Rough Waters

The Animas-La Plata project is supposed to fulfill the government's promise to Colorado Utes. But tribal opponents worry it will leave the reservations high and dry.

That changed dramatically just a decade later, when gold was discovered in Colorado. The miners tore up the land, polluted the waters and erected their clapboard towns-- including Silverton, near the headwaters of what the Spanish called the River of Lost Souls, which U.S. cartographers shortened to simply the Animas (Souls) River.

In 1863 mining interests in Denver persuaded Congress to push the Utes onto a common reservation representing about 25 percent of their former range. Five years later Ute leaders signed what was called the Kit Carson Treaty, which set aside a 1,500,000-acre reservation in the western part of the state for their "absolute and undisturbed use and occupation."

Among the Utes' most prominent chiefs was Ouray, who counseled his people to remain peaceful or face annihilation. "Long time ago, Utes always had plenty," Ouray said at the time. "On the prairie, antelope and buffalo, so many Ouray can't count. In the mountains, deer and bear everywhere. In the streams, trout, duck, beaver, everything. Good Manitou gave all to red man: Utes happy all the year. White men came, now Utes go hungry a heap. Only strong brave live, white man grow a heap; red man no grow. Soon die all."

In 1873, believing they were signing a new treaty that would cede isolated mining areas to appease the white mining influences, the Utes lost the majority of the land that had been given to them in earlier treaties.

Six years later came the Meeker incident. Indian agent Nathan Meeker, who had been assigned to the White River Agency, believed that only stern rules and continuous efforts to turn the Utes into farmers would civilize them. Although their leaders tried to calm them, the horsemen and warriors of the White River Utes finally rebelled when Meeker attempted to plow up their beloved horse-racing track. Meeker and his employees were killed; army troops sent to rescue the agent were pinned down for two days. It was the last major uprising of the so-called Indian Wars, and although the Utes won the battle, they lost the last vestiges of their nomadic life.
* * *
__WHAT YOU WILL DO__.
[1] Answer these questions from the article on the Colorado Utes:
(a) What share of their former range did the 1863 common reservation represent?
(b) How many acres did the Kit Carson Treaty set aside?
(c) What did Meeker attempt to plow up?
[2] Translate this sentence from the article on the Colorado Utes into Spanish: "Meeker and his employees were killed; army troops sent to rescue the agent were pinned down for two days."
[3] Go on with the article on the Colorado Utes, picking up after its final paragraph.

[Data entries]
* * *
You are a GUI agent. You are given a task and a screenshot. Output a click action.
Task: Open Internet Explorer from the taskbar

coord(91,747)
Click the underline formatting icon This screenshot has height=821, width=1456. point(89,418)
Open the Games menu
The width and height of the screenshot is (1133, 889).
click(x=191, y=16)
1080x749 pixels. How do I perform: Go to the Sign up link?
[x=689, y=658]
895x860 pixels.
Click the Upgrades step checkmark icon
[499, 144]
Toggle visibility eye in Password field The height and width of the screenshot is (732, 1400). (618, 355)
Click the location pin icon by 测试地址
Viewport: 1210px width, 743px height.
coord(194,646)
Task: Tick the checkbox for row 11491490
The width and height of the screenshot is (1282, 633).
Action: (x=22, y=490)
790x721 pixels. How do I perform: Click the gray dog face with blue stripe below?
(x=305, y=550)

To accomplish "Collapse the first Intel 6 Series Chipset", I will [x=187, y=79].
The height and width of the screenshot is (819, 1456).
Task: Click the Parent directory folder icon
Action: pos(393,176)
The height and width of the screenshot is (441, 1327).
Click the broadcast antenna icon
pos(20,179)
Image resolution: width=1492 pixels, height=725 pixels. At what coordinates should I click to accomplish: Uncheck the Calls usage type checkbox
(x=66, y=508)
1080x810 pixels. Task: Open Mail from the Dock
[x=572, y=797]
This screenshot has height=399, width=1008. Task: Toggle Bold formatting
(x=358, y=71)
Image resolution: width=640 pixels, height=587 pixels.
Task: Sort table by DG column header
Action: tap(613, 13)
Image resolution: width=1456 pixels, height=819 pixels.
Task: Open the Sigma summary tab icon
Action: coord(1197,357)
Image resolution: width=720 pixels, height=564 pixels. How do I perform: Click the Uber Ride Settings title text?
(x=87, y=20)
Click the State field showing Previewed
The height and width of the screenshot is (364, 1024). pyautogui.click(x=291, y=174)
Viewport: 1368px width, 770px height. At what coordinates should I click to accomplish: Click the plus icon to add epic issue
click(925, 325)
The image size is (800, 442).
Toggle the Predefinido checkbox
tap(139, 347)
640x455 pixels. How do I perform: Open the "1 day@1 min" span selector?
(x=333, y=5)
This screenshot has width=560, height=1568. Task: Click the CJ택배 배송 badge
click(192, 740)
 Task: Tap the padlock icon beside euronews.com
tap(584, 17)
* * *
__ANSWERS BY ITEM NUMBER__.
[1]
(a) About 25 percent
(b) 1,500,000 acres
(c) The White River Utes' beloved horse-racing track

[2] Meeker y sus empleados fueron asesinados; las tropas del ejército enviadas a rescatar al agente quedaron inmovilizadas durante dos días.

[3]
The northern Ute bands--the White River and Uncompahgre--were moved to a bleak, arid part of Utah. The southern bands--the Moache, the Capota and the Weminuche--were allowed to remain on the reservation lands along the Colorado-New Mexico border. But at least the land around the Ignacio agency included the traditional winter grounds of the Southern Utes and, more important, was blessed by the presence of seven rivers.

In 1880 Chief Ouray died in Ignacio. For all of his adult life, he had struggled to find a middle ground that would allow Utes to live as they always had while still accommodating the ever-expanding interests of the invaders. He had seen what had happened to the tribes that continued to fight the United States: They lost, and those who survived the battles were shipped off to the most inhospitable regions of the country and forced to live like beggars. He knew that the only hope was to settle down and learn the white people's ways so that the nuche could live alongside them in peace.

When Ouray died, his body was wrapped in blankets and tied to the back of his favorite horse; his people took him to a secret place in the mountains where he was buried in a crevice and covered with rocks. "The death of Ouray on the 24th of August was a blow from which the Ute nation will never recover," a newspaper reported the next day. "The greatest Indian that ever lived is dead, and there is no one to fill his place."

In 1895 the U.S. government offered the Utes, who now numbered only about 2,000, a new deal: 160 acres to the head of every household on the reservation. Most of the Moache and Capota bands accepted the offer and settled on land around Ignacio, now the Southern Ute reservation. Severo, the leader of the Weminuche, declared that "the land belongs to all," in keeping with the principle of traditional communal living. He and his followers moved to the reservation lands in the southwestern corner of the state. That became the home of the Ute Mountain Ute, a reservation with so little potable water that it had to be brought in.

Seeing that there was still unclaimed land on the Southern Ute reservation, the U.S. government opened it up to homesteaders. Today, of the reservation's 720,000 acres, 4,000 have been allotted to tribal members and another 308,000 held in the tribal trust; the rest is held by government agencies or privately owned by non-Indians. (Because their lands were owned communally, the Ute Mountain Utes never experienced the same theft. Then again, their lands were not as valuable.)

Bertha Grove was born on the reservation and raised in a tepee by her grandparents. Her grandfather, a Sun Dance chief and what whites would call a medicine man, taught her to love nature and the mountains that were kan-ne-ga--a staying place, or home, for the people. He also taught her a special reverence for water.

"We call it Grandmother Water," says Grove. "The giver of life. All things--the plants, the insects, all that creep or crawl or walk or fly, the fishes and the bear--nothing lives without water."